Innanzitutto un plauso va all’autore e, in particolare, alla sua capacità di utilizzare un linguaggio formale e impostato che si adatta perfettamente al protagonista, alla sua professione, e all’epoca in cui tale professione è stata svolta. Ed è proprio tale linguaggio, unitamente all’abbigliamento altrettanto compito ed elegante, che lo rende molto più simile ad un Signore piuttosto che ad un domestico, e che, proprio per questa ragione, favorisce gli imbarazzanti fraintendimenti di cui Stevens sarà soggetto.

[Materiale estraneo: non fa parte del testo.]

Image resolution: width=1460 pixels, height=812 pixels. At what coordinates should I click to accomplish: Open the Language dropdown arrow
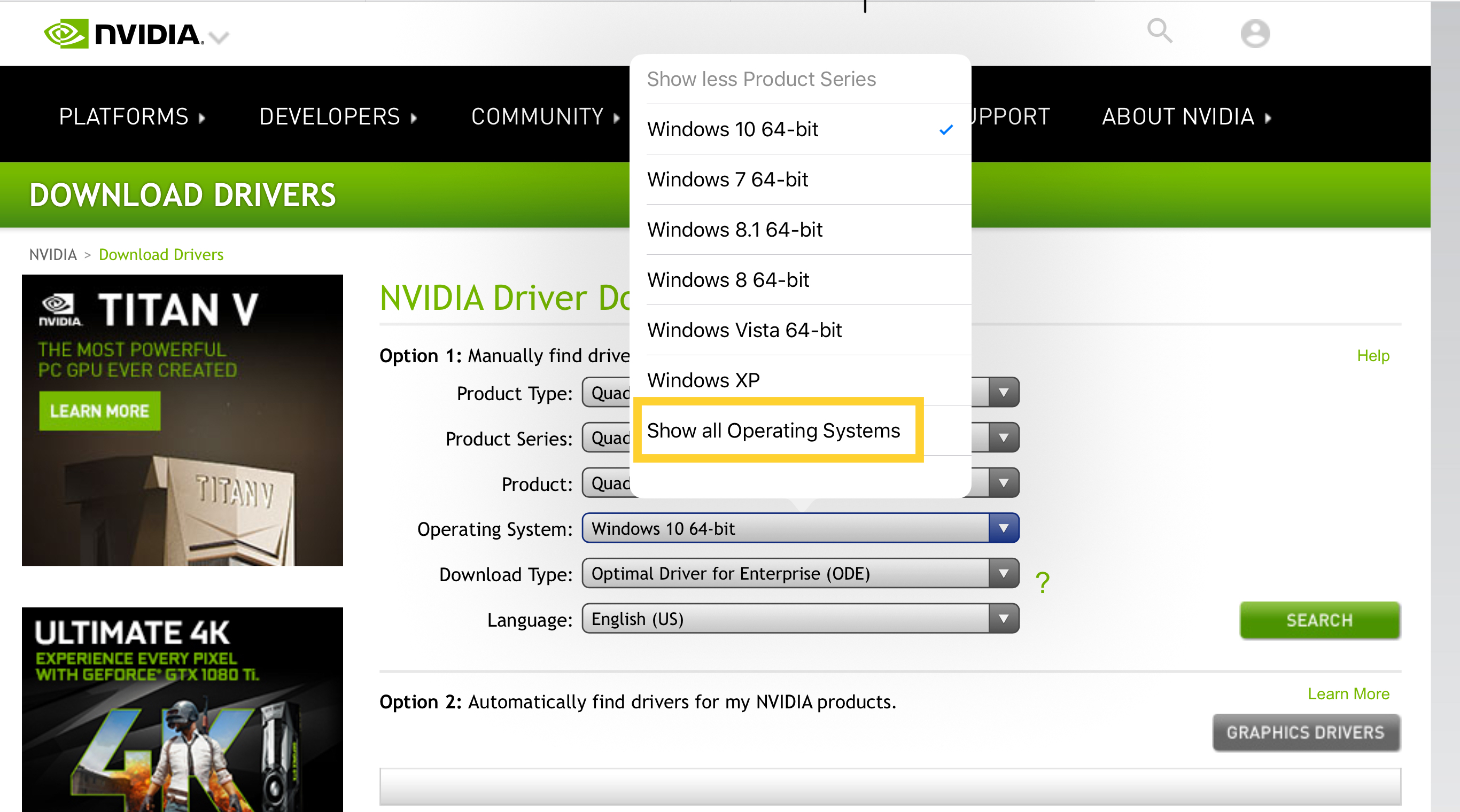(1003, 619)
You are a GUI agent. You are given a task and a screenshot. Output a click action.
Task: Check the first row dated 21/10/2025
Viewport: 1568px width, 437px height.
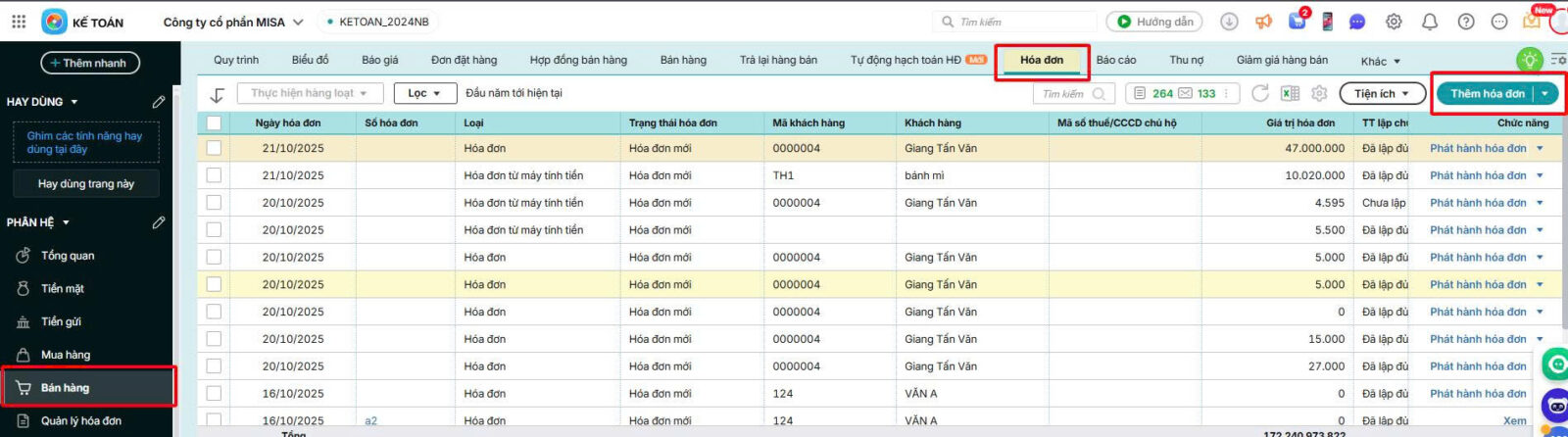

È importante sottolineare che il romanzo non è solamente il ricordo malinconico e il resoconto della vita di un anziano signore ormai prossimo alla morte, ma offre anche degli spunti di riflessione di carattere filosofico su questa professione oramai poco praticata. Stevens si interroga, difatti, su cosa si debba intendere quando si parla di “dignità” di un maggiordomo e su quale sia il ruolo effettivo di un maggiordomo; o meglio se realmente il maggiordomo sia un ruolo, una professione, o non piuttosto un modo d’essere vero e proprio nel quale non ci si può calare a piacimento. E, infatti, quello che ritroviamo in questo libro non è il resoconto della vita professionale di un maggiordomo inglese – anche se a primo impatto così sembra – ma è la vita stessa di quest’ultimo, con tutte le privazioni e rinunce che essa comporta, con le occasioni mancate a causa della rigidità dell’abito che indossa, con i conseguenti rimpianti, e con l’unica amara soddisfazione di poter dire di essere stato, almeno una volta nella vita, un “grande” maggiordomo.